Stored dataset items:
##########

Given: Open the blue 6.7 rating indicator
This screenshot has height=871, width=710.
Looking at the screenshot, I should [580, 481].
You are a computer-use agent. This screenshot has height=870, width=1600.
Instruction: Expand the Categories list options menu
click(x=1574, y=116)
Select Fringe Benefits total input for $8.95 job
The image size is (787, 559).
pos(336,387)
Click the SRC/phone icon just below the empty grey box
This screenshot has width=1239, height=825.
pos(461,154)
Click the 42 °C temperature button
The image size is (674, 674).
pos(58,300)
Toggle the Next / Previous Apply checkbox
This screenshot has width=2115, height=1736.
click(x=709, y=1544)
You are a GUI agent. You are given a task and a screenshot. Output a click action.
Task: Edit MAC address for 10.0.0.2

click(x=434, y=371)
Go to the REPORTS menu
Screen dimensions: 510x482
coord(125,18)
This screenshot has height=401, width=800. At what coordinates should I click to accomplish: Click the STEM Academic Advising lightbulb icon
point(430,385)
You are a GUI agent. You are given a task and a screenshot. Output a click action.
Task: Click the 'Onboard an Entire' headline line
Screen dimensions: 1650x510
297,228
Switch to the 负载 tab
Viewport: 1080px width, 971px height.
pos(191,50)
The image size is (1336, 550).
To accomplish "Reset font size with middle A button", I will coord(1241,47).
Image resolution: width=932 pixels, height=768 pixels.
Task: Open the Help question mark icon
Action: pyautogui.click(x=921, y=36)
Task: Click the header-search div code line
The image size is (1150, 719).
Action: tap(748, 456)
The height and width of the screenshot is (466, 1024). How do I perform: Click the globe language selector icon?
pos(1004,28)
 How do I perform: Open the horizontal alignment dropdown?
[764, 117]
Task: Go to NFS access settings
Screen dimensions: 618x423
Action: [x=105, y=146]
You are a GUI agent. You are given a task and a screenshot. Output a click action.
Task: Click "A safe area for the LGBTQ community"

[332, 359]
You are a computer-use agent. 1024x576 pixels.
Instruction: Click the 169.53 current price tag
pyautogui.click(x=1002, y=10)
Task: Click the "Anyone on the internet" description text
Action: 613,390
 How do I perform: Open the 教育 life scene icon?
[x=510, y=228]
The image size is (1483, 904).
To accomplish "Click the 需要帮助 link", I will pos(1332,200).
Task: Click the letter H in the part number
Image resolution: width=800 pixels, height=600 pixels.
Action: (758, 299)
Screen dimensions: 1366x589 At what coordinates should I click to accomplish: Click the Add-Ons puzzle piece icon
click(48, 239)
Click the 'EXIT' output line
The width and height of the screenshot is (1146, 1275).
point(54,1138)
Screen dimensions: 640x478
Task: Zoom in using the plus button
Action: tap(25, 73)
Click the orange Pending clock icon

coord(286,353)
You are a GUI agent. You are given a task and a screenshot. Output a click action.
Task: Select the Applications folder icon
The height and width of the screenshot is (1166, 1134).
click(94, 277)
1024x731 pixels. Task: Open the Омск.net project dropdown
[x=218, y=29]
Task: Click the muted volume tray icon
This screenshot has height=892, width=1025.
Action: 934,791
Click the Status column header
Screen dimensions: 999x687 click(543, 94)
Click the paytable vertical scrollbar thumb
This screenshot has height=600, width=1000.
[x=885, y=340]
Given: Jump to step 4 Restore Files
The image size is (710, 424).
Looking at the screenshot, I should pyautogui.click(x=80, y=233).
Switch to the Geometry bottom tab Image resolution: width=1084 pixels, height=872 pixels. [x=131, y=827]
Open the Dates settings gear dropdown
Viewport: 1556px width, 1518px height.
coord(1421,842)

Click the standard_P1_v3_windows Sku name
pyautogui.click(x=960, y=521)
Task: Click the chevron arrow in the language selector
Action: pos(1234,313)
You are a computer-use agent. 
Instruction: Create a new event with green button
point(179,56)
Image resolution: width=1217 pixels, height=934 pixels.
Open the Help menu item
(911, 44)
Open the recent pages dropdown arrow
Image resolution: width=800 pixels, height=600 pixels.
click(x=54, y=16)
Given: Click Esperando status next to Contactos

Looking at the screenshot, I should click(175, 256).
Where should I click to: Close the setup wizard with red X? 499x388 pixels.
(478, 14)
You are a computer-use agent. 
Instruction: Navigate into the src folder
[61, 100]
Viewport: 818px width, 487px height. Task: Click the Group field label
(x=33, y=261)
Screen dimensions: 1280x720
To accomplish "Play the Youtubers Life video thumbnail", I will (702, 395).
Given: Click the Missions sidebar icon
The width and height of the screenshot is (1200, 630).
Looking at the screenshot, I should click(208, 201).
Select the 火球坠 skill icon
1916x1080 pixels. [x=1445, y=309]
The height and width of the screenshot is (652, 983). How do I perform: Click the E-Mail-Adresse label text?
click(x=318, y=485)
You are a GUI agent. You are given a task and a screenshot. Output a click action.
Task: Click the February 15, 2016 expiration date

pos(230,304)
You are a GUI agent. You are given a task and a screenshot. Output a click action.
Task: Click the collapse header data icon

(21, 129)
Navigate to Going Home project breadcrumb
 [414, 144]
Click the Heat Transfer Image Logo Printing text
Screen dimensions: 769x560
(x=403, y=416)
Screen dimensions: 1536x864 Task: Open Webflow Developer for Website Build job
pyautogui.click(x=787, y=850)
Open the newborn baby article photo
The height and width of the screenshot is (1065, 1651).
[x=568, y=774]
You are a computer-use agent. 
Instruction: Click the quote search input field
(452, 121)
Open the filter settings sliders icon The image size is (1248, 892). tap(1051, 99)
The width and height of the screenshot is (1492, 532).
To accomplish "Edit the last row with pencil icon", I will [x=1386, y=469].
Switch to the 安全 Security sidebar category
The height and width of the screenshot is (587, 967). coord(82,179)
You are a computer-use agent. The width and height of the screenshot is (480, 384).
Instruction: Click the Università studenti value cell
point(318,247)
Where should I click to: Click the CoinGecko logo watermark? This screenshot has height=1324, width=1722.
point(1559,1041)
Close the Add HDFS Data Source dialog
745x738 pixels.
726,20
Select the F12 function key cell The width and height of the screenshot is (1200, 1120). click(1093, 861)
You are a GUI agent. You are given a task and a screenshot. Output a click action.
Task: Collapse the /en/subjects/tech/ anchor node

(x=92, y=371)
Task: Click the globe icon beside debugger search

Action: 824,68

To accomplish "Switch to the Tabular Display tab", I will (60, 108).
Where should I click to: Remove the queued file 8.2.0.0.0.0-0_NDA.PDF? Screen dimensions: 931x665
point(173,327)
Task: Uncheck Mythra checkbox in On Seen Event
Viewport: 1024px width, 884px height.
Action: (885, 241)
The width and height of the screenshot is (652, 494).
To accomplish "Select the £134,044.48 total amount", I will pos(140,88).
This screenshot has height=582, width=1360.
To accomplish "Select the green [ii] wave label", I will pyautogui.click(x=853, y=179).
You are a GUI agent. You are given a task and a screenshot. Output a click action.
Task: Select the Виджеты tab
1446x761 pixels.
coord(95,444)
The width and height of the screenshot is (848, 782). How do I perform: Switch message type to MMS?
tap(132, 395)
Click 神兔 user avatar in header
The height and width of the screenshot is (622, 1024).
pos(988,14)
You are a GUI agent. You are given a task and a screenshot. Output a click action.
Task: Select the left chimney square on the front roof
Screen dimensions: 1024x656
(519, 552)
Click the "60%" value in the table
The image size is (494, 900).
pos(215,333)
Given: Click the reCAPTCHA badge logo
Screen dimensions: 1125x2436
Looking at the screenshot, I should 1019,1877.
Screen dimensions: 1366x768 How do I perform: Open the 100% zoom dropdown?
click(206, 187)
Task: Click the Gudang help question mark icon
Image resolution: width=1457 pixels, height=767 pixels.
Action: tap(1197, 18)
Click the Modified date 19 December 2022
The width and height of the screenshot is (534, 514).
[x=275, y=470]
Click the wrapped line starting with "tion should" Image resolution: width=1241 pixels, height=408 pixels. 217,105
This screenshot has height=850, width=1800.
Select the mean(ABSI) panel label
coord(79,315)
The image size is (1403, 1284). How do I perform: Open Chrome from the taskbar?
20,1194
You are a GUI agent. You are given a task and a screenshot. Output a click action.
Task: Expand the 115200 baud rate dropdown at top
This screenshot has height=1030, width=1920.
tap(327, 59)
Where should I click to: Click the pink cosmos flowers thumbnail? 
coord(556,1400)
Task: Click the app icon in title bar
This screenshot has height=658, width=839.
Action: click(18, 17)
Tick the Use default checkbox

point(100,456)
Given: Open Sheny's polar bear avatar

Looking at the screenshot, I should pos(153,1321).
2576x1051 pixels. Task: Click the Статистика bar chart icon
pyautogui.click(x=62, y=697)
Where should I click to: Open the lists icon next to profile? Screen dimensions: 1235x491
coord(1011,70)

##########

● Exercise goal: The answer should be all lines from the entries above that hold the word "settings".

● Result below:
Task: Go to NFS access settings
Open the Dates settings gear dropdown
Open the filter settings sliders icon The image size is (1248, 892). tap(1051, 99)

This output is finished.